Indeed. The worst offender are assholes like myself saying "the country has proven this is behavior they encourage, so why not?" Trump supporters saw Trump use power to his own benefit and elected someone who ran on the promise of revenge. They have no basis casting judgement and no business declaring hypocrisy on others.
well, i mean... it WAS a good thing, and it was done perfectly within the bounds of why presidential pardons exist in the first place.
a presidential pardon is a thing in the US so that, in theory, a moral actor has unilateral authority to correct an aberration within the justice system.
it's there to allow someone to fix a mistake, to enact a social good that bypasses the process of "the machine" of society.
most presidents use the pardon for their cronies or to cover their asses, biden used it to protect a private citizen from the overt stated threat of continued political persecution that was ongoing not because of anything the target did, but because of who his father was.
that hunter is the president's son is utterly irrelevant in this case, because he wasn't pardoned for being the president's son. that biden said he wouldn't interfere with the case is utterly irrelevant because he didn't interfere with the case.

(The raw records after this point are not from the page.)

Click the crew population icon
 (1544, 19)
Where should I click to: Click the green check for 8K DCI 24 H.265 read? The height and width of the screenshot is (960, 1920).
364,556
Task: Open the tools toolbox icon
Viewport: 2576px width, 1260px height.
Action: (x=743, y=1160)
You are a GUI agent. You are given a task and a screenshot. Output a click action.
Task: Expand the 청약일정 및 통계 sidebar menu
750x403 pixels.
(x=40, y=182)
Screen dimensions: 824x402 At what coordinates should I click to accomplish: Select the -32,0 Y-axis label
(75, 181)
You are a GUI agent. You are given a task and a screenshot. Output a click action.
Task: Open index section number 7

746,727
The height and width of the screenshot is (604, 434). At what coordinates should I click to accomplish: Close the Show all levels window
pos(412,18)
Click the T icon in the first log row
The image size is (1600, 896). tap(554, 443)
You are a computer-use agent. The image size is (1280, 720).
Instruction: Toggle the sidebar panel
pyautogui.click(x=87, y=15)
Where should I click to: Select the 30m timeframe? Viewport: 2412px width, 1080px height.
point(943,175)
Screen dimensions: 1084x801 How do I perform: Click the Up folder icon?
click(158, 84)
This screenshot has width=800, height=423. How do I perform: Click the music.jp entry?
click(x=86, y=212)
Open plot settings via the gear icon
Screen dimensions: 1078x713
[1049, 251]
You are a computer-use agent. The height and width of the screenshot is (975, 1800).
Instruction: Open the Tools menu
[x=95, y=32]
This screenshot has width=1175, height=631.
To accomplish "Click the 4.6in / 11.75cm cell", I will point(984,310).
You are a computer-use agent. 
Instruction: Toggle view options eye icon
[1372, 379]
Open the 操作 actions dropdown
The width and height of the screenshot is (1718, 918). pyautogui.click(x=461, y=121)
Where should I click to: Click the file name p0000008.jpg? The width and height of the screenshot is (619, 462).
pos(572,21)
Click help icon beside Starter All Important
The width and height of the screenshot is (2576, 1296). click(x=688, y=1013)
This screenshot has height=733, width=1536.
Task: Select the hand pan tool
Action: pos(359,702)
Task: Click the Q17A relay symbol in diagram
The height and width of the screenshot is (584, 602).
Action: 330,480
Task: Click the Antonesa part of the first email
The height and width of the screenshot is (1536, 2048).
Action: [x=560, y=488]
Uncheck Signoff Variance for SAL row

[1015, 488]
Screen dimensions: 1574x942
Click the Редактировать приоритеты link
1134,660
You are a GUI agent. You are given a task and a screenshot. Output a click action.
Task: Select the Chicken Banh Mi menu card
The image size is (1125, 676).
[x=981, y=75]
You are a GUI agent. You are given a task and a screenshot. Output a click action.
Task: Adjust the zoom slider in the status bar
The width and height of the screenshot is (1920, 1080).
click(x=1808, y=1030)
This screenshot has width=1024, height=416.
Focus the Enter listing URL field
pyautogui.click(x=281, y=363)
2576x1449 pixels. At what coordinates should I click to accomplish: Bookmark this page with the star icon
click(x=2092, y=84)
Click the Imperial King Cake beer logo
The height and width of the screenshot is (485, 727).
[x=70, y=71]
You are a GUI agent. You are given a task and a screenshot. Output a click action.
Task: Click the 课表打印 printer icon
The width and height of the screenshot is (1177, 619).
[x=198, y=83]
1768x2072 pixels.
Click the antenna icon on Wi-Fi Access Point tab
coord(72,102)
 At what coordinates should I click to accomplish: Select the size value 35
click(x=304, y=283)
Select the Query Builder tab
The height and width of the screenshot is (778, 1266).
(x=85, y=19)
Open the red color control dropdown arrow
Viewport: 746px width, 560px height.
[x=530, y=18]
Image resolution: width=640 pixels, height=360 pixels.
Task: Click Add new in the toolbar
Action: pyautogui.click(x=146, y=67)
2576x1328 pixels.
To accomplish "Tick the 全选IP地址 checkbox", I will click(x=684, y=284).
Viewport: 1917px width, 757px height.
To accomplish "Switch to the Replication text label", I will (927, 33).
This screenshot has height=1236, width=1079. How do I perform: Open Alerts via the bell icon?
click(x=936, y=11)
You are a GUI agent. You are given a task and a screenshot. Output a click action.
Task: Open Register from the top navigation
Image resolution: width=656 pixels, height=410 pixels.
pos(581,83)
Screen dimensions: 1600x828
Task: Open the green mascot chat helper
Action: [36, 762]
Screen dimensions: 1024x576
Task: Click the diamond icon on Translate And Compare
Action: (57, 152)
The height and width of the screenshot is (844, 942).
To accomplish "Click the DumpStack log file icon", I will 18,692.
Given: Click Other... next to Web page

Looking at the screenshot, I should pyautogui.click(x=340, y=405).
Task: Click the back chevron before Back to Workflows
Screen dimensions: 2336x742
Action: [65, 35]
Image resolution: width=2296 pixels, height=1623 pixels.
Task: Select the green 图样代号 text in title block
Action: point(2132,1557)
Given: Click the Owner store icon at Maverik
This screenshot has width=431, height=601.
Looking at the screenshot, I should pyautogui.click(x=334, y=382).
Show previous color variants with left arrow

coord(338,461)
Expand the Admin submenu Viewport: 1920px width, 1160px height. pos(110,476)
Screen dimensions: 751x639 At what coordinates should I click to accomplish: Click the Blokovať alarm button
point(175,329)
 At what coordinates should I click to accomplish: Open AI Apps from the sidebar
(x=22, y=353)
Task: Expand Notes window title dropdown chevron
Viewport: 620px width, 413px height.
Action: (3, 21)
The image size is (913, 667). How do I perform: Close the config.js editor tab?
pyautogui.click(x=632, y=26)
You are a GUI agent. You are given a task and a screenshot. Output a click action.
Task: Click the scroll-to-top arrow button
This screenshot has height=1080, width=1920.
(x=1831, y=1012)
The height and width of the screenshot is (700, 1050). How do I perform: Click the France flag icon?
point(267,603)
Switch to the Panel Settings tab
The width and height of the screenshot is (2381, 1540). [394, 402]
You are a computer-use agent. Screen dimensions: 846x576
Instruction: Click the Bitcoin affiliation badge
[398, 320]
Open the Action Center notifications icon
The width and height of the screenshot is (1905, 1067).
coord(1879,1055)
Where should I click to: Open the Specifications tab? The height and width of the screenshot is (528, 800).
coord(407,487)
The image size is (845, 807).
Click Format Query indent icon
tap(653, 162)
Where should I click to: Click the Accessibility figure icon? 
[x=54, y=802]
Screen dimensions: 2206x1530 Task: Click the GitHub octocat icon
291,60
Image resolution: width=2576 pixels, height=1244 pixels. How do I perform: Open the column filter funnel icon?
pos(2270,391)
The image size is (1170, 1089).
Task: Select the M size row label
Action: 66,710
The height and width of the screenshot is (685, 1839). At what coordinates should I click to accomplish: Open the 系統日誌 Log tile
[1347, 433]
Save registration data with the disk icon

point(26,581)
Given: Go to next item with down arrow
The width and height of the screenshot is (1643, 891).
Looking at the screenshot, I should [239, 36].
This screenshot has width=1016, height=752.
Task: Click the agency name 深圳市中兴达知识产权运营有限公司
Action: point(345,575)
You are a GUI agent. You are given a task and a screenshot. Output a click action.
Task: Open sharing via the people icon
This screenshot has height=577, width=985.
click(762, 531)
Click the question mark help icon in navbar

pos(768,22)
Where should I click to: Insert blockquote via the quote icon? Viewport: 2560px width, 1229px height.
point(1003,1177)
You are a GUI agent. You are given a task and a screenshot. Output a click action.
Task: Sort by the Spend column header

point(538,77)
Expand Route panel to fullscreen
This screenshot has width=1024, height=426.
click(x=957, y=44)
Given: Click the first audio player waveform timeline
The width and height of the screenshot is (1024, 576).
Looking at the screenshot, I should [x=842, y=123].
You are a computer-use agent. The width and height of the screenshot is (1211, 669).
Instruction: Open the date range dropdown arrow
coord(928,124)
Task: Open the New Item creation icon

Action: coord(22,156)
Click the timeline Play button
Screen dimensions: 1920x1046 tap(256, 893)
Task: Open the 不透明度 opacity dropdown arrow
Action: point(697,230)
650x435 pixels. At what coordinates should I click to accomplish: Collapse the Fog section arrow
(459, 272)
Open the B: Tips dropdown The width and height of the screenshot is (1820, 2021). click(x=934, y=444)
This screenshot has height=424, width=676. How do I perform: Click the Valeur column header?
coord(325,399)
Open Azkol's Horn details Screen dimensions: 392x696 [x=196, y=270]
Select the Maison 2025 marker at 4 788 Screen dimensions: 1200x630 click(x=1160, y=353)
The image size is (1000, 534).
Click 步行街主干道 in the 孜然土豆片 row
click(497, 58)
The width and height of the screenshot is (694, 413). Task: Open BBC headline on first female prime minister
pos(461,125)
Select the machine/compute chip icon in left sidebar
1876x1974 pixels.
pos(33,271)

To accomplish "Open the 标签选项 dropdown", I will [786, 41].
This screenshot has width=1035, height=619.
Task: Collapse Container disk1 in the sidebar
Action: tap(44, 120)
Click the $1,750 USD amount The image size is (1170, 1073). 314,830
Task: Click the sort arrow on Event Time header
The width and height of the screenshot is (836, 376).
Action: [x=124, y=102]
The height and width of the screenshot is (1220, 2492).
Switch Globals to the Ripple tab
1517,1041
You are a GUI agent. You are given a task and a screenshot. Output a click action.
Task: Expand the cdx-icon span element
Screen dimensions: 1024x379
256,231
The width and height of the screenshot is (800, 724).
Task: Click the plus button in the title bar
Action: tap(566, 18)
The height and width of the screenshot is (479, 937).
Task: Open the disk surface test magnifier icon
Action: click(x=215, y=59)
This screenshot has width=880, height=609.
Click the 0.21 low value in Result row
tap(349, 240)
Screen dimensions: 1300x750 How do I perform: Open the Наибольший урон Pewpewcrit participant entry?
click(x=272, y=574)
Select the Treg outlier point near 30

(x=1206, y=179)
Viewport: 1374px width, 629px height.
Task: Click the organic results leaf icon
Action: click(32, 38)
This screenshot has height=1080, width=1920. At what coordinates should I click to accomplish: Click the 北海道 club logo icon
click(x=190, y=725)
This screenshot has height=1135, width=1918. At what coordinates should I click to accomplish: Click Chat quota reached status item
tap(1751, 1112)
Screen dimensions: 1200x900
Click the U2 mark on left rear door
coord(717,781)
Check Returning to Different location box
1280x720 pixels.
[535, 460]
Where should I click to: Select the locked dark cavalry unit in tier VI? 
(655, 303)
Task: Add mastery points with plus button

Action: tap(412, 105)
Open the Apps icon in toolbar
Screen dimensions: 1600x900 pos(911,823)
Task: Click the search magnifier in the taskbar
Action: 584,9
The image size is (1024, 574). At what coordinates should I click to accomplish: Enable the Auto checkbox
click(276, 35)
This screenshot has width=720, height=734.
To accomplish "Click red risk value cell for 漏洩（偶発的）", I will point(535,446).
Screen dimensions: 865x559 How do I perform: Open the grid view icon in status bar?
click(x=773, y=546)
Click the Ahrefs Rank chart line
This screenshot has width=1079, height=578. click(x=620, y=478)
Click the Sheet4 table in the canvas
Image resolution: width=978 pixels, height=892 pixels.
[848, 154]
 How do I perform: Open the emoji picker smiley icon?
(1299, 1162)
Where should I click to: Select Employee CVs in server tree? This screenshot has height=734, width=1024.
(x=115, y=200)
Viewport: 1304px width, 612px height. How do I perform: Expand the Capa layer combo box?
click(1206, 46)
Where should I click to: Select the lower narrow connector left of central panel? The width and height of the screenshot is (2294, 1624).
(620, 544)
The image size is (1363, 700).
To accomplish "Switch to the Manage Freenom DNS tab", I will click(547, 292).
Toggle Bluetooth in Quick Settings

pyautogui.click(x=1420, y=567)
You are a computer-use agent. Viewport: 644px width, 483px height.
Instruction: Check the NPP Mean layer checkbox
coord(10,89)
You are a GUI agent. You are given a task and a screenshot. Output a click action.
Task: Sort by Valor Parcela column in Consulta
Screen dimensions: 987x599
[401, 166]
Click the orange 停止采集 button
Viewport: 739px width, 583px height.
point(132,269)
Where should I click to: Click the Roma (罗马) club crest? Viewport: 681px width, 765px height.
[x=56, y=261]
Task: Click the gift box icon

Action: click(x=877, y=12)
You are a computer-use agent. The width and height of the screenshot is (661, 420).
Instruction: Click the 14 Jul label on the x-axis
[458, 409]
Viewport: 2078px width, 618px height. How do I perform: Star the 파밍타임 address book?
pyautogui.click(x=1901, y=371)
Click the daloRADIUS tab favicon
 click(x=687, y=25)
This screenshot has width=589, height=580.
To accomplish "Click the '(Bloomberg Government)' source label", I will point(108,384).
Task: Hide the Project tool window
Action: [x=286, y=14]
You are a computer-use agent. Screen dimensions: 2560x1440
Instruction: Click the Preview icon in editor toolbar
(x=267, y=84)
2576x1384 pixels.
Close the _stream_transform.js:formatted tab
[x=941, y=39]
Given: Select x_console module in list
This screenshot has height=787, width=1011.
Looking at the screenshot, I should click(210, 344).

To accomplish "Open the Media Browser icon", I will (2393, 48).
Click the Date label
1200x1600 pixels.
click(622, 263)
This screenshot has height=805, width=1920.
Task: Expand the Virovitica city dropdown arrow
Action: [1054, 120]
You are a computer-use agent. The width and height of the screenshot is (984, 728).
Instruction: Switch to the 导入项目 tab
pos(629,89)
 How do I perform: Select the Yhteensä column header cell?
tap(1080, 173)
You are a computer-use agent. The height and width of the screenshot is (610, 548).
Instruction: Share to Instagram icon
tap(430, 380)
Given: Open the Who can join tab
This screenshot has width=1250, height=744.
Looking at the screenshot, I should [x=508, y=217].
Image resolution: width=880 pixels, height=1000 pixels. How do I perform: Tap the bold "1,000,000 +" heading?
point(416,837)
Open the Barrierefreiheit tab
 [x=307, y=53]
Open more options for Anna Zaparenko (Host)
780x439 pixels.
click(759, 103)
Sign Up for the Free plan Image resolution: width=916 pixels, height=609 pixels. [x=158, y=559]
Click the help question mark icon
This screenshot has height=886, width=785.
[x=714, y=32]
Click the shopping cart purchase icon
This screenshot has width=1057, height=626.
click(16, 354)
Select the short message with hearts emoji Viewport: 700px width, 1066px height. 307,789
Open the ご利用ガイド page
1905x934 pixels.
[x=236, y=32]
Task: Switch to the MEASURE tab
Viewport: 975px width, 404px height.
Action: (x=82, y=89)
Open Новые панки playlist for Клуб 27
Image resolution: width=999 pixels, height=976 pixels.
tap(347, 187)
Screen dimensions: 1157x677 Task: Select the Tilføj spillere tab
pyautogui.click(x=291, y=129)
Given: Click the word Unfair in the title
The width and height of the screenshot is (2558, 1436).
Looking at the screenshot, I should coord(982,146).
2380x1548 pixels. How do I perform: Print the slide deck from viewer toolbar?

if republicans had just let the DOJ prosecute hunter for tax evasion and gun BS and be issued a sentence and carry it out, this entire pathetic farce would have been over years ago, but republicans kept meddling and kept interfering with the justice process in order to attack a private citizen because of who his father is.
then, they swore in public they would continue to do so indefinitely, and the president used a tool at his disposal which is there for this explicit and exact purpose in order to protect a US citizen from being attacked by forces outside their control.
there is no hypocrisy whatsoever, this was probably one of the "best" (in terms of: the presidential pardon was used for its ostensibly intended purpose and not as a political weapon) that we've seen... quite possibly ever.